Is Meta’s future murky? EU hits Facebook parent with record €1.2bn fine

Meta receives fifth fine in two years, as marketers question its ‘over-hyped promises of the future’.

Facebook parent Meta has been hit with the biggest fine in GDPR history after violating the rules for sharing data from the EU with the US.

Ireland’s Data Protection Commission (DPC), which regulates Meta across the EU, ordered the company to suspend all transfers of user data to the US in the next five months.

This is the second fine for Meta by the DPC in 2023 alone, the first taking place at the start of the year for €390m split across Facebook and Instagram.

Adam Walker, Global Digital Marketing Lead at Dufry, told PMW: "This fine represents the fifth privacy fine Meta has received from the EU in the last two years.

“Coupled with the platform's skyrocketing cost of media, and their shuttering of metaverse, many larger brands will likely be wondering if it makes sense to plan long-term investment into the platform.”

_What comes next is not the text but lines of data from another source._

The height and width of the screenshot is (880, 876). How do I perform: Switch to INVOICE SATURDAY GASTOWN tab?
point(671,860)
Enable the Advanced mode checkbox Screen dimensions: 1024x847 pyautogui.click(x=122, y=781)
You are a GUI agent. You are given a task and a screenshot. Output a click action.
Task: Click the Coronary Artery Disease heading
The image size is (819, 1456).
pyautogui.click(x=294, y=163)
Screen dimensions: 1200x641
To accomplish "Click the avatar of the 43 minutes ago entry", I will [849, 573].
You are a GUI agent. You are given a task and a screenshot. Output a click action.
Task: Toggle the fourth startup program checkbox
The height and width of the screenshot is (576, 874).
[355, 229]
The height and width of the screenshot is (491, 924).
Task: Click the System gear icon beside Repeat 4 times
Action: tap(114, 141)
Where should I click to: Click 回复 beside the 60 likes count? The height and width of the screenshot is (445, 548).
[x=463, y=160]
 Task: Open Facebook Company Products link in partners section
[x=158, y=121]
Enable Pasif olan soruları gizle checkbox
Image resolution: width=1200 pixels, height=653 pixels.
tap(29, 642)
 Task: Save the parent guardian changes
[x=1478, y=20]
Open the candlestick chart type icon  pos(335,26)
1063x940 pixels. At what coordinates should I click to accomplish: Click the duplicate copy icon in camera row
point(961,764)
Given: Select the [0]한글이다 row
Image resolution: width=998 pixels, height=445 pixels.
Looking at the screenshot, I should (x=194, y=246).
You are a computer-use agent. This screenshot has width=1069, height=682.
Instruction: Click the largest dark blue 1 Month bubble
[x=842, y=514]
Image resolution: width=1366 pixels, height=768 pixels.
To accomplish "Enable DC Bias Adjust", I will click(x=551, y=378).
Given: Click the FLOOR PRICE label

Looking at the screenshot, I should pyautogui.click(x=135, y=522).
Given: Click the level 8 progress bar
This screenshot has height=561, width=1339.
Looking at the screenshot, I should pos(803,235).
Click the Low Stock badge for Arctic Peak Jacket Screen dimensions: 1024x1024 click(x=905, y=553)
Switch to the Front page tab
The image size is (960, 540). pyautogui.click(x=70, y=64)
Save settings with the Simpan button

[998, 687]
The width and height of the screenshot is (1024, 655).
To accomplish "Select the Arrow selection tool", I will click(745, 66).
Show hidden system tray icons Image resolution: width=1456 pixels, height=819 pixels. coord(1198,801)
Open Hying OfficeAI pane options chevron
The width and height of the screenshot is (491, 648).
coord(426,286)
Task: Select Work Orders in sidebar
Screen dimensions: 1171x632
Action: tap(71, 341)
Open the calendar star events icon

After announcing 2023 to be a year of ‘efficiency’ beginning with 10,000 job cuts, Zuckerberg was keen to rebut marketers’ dismissals and reiterate Meta’s metaverse commitment.

He said: “A narrative has developed that we are somehow moving away from focusing on the metaverse vision, so I just want to say up front that that’s not accurate. We’ve been focusing on AI and the metaverse, and we will continue to.”

Meta’s Q1 2023 report even revealed the first year-on-year revenue increase in three quarters – potentially due to ad dollars relocating from Twitter – and daily active users across all apps were up 5% year-on-year to three billion.

Despite this, advertisers are shifting their paid social spend towards newer platforms like TikTok. Walker continued on marketer’s concerns for Meta: “With their established audiences at saturation and younger audiences shunning Meta platforms in favour of TikTok, advertisers will be evaluating their shares of advertising spends in platforms and likely moving money away from the likes of Facebook and Instagram.

“This may not be the end for Meta, or even the beginning of the end, but it's certainly a huge period of uncertainty for both the platform and advertisers. For now, all we are seeing is over-hyped promises of the future, with half-baked realities.”